Mathias pointed out that even if someone were to breach an iCloud account, they wouldn’t be able to see anything, except “a bunch of bits,” if two-factor authentication were required to access encrypted data. “With the new Mac, you must sync with iCloud,” Mathias said, “but is iCloud encrypted?”
But, the fact is, you can only take such things as encryption or two-factor authentication so far. One major reason for using iCloud or other services, such as Microsoft’s OneDrive, is that they’re an easy way to preserve data that might otherwise be lost. If you had to enter a passcode on your phone every time you wanted to save a photo to the cloud, it’s likely that far fewer people would use those services.
This may not sound like a big deal, but then think about what is probably the single biggest concern when people lose their phones these days. It’s not the inability to make calls, but the hundreds of photos that are stored on the phone and nowhere else. iCloud and OneDrive serve a primary purpose of providing storage in real time as photos are taken. This is why people use them.
Overloading Cloud Services With Security Fixes Defeats Their Purpose
In reality, Apple is meeting a very real demand from its customers in providing an easy-to-use, readily available means for storing photos on the fly. And while it could do a better job of some things, so could a lot of other companies.
“Apple is no worse than anybody else,” said Alan Zeichick, principal analyst for Camden Associates. Zeichick thinks that two-factor authentication should be set up by default, and that public cloud companies (including but not limited to Apple) should do a better job of watching for hackers by alerting subscribers about password hacking attempts, suspicious IP addresses and the like.

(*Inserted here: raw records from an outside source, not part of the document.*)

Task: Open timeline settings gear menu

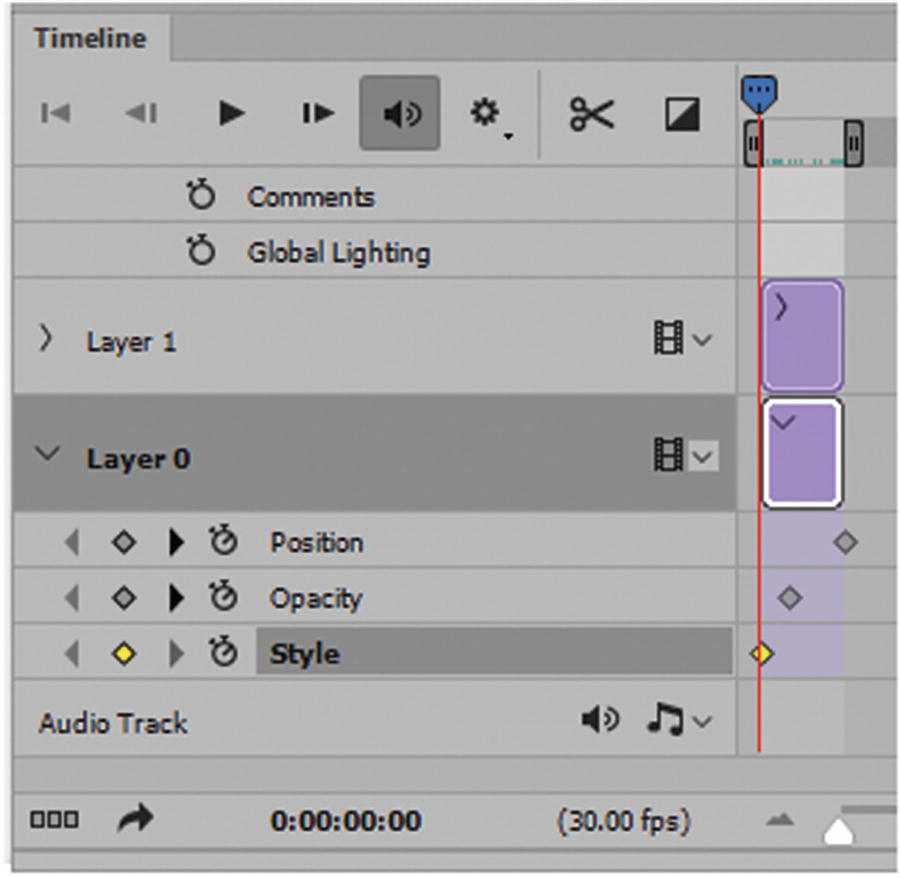Action: [489, 115]
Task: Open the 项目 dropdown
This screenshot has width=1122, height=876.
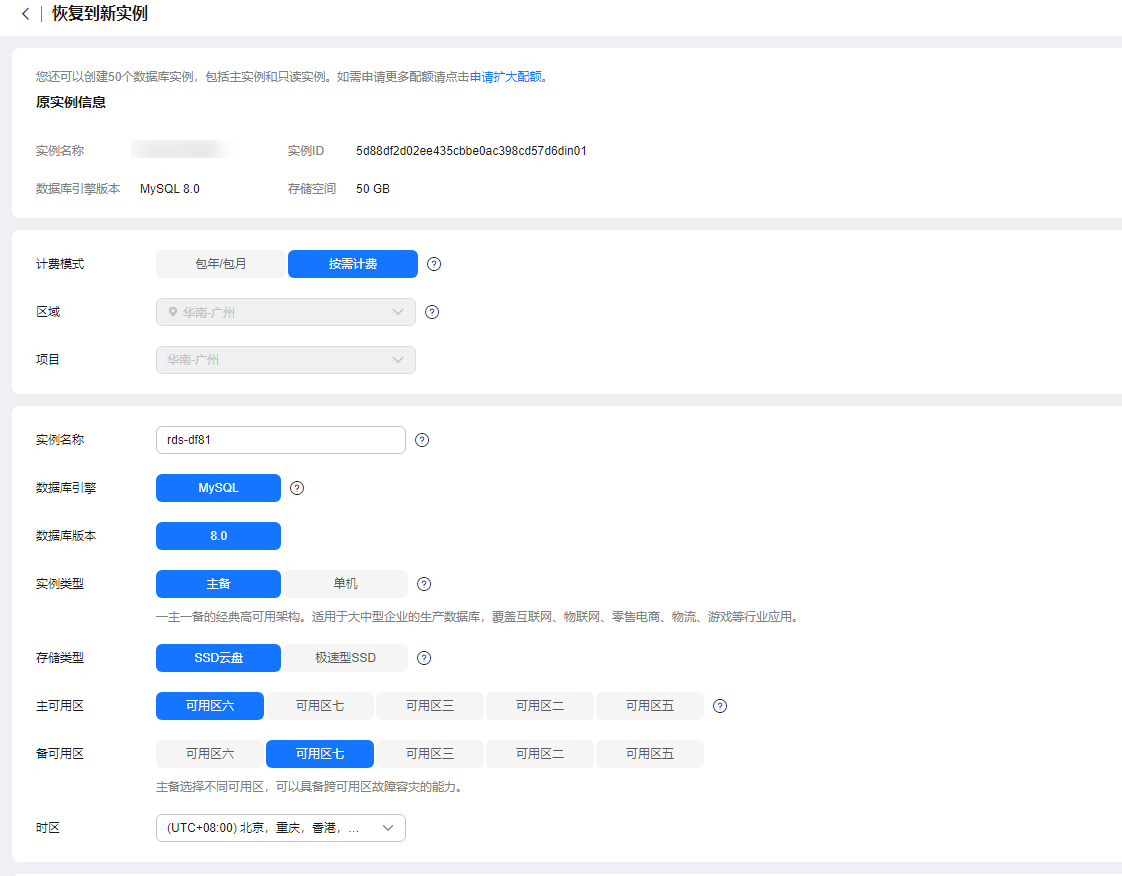Action: point(286,360)
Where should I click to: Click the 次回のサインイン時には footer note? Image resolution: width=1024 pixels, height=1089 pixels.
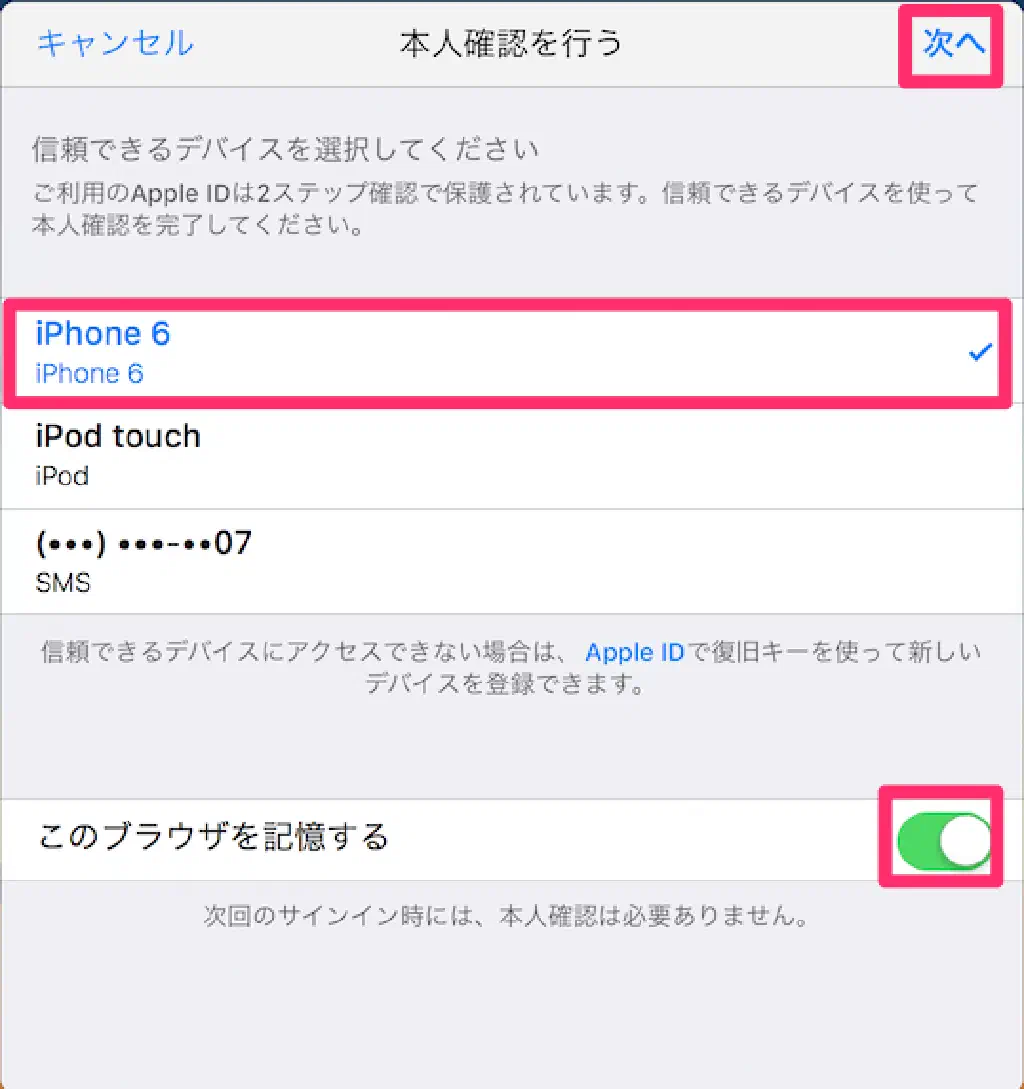[x=506, y=915]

But customers can also take some measures to help protect themselves. For example, both Zeichick and Mathias suggest making up fictitious answers to those questions, such as your grandmother’s maiden name or the make of your first car. What matters is that someone can’t find out the answer by looking at your high school yearbook. It might also be a good idea to create an email address that exists for no other reason than being your user name for online accounts.

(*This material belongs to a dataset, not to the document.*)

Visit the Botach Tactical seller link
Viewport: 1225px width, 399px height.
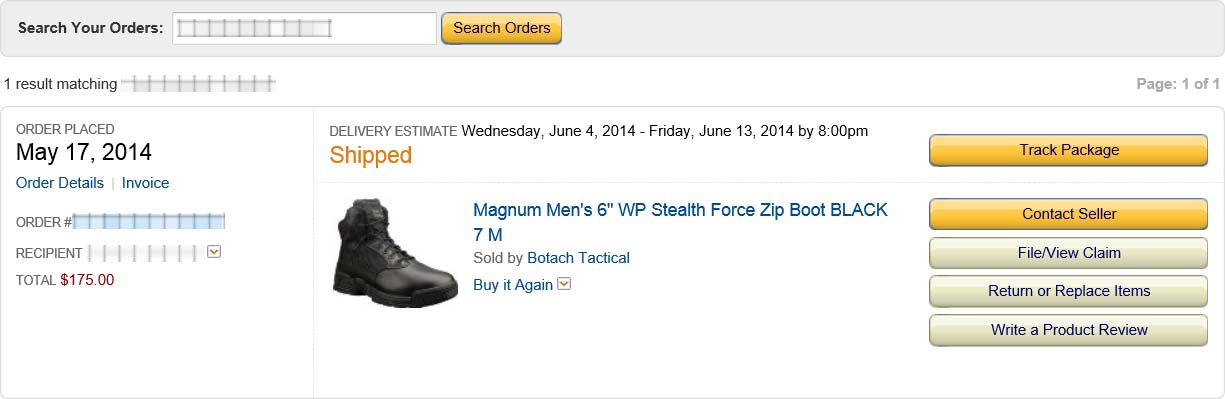(578, 258)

But, in reality, what Apple was doing is something that successful businesses do well, and that’s meeting the demands of its customers. Customers look to Apple for ease of use, and they get that. But the fact is that ease of use may include some risk.
During the time I was writing this column, I received word that one of my closest friends in this business we call technology journalism had died. Eric Lundquist has been a colleague at times, a competitor at other times and on one occasion my boss. To say that I was fortunate to have reported to him would be an understatement.

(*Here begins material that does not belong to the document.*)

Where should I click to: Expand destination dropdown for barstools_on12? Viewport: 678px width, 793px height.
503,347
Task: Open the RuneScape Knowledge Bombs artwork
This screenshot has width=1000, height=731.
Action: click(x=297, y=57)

Eric Lundquist was the journalist that we all aspire to be. He was a stickler for accuracy, but he was also fair. He didn’t pull punches, but he also didn’t make unfair hits. I know from the way people spoke of him that he was highly respected throughout the technology industry, and that he will be deeply missed.
Yet Eric was more than just a colleague. Over the years, we became good friends. I was privileged to count him as one of my closest friends during the time I knew him. We traveled the world in quest of one more good story, of course. But, sometimes, our travels were just through the concourse at some faraway train station to find one more beer and one more meal. Farewell, good friend. I’m a better person and a better journalist for having known you.